Young entrepreneurs: overcoming key challenges in starting your business

Young entrepreneurs sometimes face issues in starting their businesses. We speak to Innovate UK's Ian Campbell about how to overcome them.

Young entrepreneurs are full of ideas – but they face a range of obstacles in starting their business.

We talk to Innovate UK‘s executive chair, Ian Campbell, about today’s youth innovators and how other young people can achieve their goal of running a business.

Ian Campbell talks about young entrepreneurs

The entrepreneurial ambition of young people

The aspiration of young people to be entrepreneurs is definitely there; statistics say about two in five have an idea for a business. They wouldn’t necessarily self-identify as being entrepreneurs but 54 per cent would like to run their own company at some point.
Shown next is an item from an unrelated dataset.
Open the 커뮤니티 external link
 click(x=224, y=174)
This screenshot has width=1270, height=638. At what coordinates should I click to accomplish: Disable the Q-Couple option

Young people do sometimes have more insightful ideas, but not necessarily the mechanisms to start and run the business.

I think roughly eight per cent of young people in that age bracket would class themselves as an entrepreneur. Others just self-class as people who may have an idea for a business, but perhaps wouldn’t be committed to seeking investment or putting time into it because, like everyone else, they have pressures in their lives like paying their bills.

“The aspiration of young people to be entrepreneurs is definitely there”

There’s a risk-averse option where they go into employment rather than seek to exploit an idea which by its nature is insecure.

Exploiting business ideas can lead down different avenues – it helps to take a risk at a time in their lives where they’re better able to do that.

The challenges that they face

Getting a plan together is tough. Is the idea good enough? Are they being somewhat circumspect? Is there a product – can it be made cost-effectively? Can they then build a career out of it?

The difference here is that the size and scale are smaller, but they wouldn’t necessarily know where to go to attract sources of funding. The risks are a) the idea being secure and b) testing it on the market.

Other issues include costs and making the business profitable over the longer-term. Having the personal risk makes that barrier seem a little higher.

Young entrepreneurs often have great ideas

In some cases however, the business requires too much investment. They might also need additional support that they can’t get access to.

Again, I think the solution to this problem is all about planning. If you’re an aspiring entrepreneur, know where you want to get to, what skills you have at your disposal, where you can leverage it from within your group, like your parents, peers, siblings. At the same time have an understanding that if you get to a certain stage, you might need more money.

How do you source it? Then how do you protect the idea? It doesn’t take a lot of money. It may be the most valuable thing you do, because you may not have the perfect product, but if you have protection for it, that’s value in itself.

Issues with confidence

Everybody is nervous about their business idea, particularly young people. If they’re not in education or employment then how are they going to get the finance behind them to support themselves? Are they just living a pipe dream?

But they need that step to make it real for them. I think that’s true for males and females, but particularly females. The adage goes, ‘If there’s a job description and you have two of the ten criteria as a male, you’ll apply – if you have nine of the ten as a female, you’re reluctant to apply.’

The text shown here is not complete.